NETL has distinctive strengths in science-based modeling and data curation, and a deep commitment to data integrity and maintaining consistent practices.
SAMI researchers are utilizing AI/ML techniques to dramatically accelerate the development of technologies critical to minimizing environmental impacts of fossil fuels while working toward net-zero emissions. Science-based AI/ML modeling injects scientific knowledge and puts humans-in-the-loop by leveraging the data resources with advanced, applied energy models and AI/ML science to derive breakthrough technology innovations.
Over recent decades, NETL has produced a suite of science-based computational tools to accelerate technology maturation and confront some of the most difficult energy challenges. These tools utilize a combination of expertise in scientific knowledge, big data science, machine learning, and computational modeling to create award-winning tools, including:
- Science-based modeling (see MFiX, SMART, XMAT, IDAES, CIIAM, CORD for more)
- Research data curation and management capabilities (e.g., EDX)
These tools span multiple projects across the Lab, including multiphase flow science, materials discovery and qualification, geospatial and subsurface geologic understanding and visualization, and energy system optimization.
Our Unique Expertise
SAMI continues to support the growth of AI/ML at NETL to enable breakthroughs that meet known and emerging challenges in applied energy, environmental and social justice and other focus areas within DOE's and NETL’s mission.
SAMI leverages and enhances its smart data platform for supporting the entire life cycle of data with secure, private, collaborative workspaces for research projects, called EDX++. SAMI designs tools to curate data from the initiation to the end of a project.
SAMI utilizes AI innovations to address social and environmental justice concerns associated with offshore spill prevention, carbon management and storage, and legacy infrastructure risk mitigation.
SAMI focuses on science-based AI/ML modeling to inject scientific knowledge and put humans in the loop by leveraging data resources with advanced, applied energy models, and AI/ML science to derive breakthrough technology innovations for materials, subsurface, the environment, energy production, infrastructure, smart cities, energy-water systems, and much more.
SAMI develops foundational standards and platforms for the responsible and sustainable development and deployment of AI/ML, ensuring that tools work in an intended manner, optimize interpretability of high-quality data sets, and ensure trust in AI/ML across the energy sector.

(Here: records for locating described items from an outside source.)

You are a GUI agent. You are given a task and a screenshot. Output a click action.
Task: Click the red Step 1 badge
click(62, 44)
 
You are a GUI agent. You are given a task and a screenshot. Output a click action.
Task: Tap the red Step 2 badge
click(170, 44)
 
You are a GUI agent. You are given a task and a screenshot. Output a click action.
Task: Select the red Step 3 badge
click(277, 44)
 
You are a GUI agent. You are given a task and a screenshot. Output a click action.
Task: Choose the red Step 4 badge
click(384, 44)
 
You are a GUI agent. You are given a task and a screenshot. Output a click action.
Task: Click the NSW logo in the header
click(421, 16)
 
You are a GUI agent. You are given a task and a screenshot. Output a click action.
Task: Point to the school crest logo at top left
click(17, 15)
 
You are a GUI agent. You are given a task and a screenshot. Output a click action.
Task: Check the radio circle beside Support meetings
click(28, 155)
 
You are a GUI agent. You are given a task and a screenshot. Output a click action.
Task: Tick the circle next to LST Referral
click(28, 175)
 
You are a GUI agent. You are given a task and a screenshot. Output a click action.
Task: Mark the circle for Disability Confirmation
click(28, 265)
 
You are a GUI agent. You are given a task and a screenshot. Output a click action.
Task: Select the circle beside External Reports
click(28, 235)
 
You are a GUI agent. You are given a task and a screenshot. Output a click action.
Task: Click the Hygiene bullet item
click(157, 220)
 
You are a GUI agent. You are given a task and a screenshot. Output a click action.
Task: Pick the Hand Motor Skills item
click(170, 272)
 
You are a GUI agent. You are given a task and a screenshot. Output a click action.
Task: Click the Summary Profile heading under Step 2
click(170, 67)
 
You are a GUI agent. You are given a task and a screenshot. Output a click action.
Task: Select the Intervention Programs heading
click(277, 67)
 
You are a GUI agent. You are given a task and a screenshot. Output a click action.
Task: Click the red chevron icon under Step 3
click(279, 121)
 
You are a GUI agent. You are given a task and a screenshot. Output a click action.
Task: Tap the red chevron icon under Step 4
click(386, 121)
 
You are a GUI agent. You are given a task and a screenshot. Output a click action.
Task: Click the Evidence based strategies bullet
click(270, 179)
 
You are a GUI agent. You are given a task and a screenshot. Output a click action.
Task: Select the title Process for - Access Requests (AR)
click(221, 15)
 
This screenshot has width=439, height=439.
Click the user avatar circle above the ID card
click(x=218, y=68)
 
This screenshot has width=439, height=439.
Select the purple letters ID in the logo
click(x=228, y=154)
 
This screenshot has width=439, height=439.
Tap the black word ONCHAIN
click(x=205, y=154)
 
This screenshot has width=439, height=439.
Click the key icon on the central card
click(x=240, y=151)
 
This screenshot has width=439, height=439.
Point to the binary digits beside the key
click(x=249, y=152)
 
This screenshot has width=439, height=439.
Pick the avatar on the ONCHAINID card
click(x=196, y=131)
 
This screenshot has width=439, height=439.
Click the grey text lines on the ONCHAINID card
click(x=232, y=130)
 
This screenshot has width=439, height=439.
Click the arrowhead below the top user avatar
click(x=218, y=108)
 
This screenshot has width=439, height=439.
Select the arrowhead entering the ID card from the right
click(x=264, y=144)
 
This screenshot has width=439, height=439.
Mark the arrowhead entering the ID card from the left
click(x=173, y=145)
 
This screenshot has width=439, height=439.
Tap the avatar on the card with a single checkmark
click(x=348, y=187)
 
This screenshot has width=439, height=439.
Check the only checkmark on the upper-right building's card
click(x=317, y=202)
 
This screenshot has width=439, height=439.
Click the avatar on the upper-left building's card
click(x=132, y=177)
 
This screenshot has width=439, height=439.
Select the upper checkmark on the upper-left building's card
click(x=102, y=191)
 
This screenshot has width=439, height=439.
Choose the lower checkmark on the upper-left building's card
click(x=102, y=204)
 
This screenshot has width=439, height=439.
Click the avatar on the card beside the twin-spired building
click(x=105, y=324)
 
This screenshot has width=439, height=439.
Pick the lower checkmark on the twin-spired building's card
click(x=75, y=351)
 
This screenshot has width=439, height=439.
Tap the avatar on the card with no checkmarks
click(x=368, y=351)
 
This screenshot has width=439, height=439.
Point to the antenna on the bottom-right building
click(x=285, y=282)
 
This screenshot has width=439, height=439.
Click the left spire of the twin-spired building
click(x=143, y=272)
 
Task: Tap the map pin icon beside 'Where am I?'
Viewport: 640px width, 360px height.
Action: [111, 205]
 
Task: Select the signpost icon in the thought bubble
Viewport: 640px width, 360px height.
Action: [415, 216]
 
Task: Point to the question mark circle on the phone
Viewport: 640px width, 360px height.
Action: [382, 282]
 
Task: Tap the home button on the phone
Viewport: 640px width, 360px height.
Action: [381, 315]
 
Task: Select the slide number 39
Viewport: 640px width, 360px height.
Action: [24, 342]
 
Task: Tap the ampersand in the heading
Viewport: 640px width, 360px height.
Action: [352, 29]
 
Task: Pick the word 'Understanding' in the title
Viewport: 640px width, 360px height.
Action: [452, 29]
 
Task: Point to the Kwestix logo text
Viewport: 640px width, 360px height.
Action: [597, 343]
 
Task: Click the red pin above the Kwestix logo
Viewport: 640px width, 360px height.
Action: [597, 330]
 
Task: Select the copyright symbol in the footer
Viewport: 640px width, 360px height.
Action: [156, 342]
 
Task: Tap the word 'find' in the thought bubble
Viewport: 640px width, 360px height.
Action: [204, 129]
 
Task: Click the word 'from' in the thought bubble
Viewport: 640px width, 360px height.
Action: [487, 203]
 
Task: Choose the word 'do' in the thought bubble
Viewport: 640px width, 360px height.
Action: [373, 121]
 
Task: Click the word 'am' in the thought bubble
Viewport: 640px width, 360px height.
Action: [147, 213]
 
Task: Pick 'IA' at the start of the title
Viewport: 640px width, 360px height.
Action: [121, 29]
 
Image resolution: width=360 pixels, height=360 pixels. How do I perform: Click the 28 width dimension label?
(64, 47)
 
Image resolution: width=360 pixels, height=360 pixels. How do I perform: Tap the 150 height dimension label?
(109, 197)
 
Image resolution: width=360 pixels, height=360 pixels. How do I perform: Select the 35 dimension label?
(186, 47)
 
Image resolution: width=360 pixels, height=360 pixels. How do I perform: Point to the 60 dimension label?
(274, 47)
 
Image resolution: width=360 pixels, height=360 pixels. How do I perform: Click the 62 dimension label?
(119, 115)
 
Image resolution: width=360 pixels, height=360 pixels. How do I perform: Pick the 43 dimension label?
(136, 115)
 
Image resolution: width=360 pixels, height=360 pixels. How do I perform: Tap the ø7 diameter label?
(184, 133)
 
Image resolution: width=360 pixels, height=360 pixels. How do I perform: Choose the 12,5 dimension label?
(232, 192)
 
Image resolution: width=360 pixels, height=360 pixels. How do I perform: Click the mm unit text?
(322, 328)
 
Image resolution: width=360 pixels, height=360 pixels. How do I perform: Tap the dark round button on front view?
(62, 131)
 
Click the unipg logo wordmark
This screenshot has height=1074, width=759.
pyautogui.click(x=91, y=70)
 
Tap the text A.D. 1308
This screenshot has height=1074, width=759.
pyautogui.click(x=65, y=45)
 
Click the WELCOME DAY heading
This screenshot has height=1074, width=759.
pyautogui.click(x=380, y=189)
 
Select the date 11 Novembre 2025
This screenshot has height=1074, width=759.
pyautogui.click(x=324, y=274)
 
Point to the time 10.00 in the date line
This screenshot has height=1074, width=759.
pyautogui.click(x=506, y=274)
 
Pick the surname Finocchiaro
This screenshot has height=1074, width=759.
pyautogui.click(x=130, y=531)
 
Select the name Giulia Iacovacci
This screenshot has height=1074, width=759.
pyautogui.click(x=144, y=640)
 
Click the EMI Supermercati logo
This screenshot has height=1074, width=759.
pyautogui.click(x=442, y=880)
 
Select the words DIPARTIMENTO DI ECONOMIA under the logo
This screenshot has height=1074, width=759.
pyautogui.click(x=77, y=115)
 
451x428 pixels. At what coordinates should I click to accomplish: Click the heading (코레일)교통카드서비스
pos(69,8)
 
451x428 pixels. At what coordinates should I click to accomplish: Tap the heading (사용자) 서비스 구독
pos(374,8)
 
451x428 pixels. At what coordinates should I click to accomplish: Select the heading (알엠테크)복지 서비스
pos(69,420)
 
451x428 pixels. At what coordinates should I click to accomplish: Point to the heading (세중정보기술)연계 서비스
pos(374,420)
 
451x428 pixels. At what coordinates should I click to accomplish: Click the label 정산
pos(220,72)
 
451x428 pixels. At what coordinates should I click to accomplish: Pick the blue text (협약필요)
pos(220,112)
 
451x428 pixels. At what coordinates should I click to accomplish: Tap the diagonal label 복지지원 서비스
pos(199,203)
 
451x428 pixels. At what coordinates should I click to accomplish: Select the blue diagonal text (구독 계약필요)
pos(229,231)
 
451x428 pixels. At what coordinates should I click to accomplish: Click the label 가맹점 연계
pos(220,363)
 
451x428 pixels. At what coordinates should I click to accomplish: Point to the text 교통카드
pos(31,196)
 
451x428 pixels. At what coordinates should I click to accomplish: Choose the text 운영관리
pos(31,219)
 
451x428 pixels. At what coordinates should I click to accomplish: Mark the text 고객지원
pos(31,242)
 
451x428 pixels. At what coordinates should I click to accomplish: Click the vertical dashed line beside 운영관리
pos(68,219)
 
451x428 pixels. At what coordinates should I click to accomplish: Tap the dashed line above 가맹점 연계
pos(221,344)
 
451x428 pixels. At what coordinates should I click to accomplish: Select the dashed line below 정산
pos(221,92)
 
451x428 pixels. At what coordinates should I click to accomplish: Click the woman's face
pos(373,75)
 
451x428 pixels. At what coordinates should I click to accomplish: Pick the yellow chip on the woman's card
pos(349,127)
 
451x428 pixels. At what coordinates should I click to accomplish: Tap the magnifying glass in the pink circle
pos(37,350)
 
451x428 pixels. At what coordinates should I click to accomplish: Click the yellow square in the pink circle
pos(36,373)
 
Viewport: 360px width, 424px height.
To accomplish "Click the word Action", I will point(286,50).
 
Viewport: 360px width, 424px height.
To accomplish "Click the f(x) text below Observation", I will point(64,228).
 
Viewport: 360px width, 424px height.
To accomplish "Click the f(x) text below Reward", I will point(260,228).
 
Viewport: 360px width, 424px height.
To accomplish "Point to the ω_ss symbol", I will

SAMI enables researchers to accurately predict the viability of subsurface formations to store large volumes of carbon dioxide (CO2) safely and permanently.
SAMI supports the Science-informed Machine Learning for Accelerating Real-Time (SMART) Decisions in Subsurface Applications initiative, which is strategically aligned with DOE goals to achieve net-zero carbon emissions in the power sector by 2035 and the broader economy by 2050.
SAMI expedites development of transformational materials to ensure tomorrow’s power plants and transmission infrastructure can utilize new power sources such as hydrogen, enhance efficiencies at existing power plants and use waste streams and carbon ore in new manufacturing processes and clean energy systems.
SAMI develops and delivers data-generated physics-based models to predict material properties and component performance under extreme environments (temperature, atmosphere) and complex loading (cyclical, triaxial).
SAMI leverages AI/ML informed models to prevent hazards in existing operations and identify opportunities for offshore hydrocarbon infrastructure reuse.
Through data modeling efforts, SAMI experts are working to inform stakeholders on infrastructure longevity, geohazards such as submarine landslides or subsurface fluid flow events (known as kicks) and improve the ability to predict hurricanes and other environmental and man-made factors that create risk.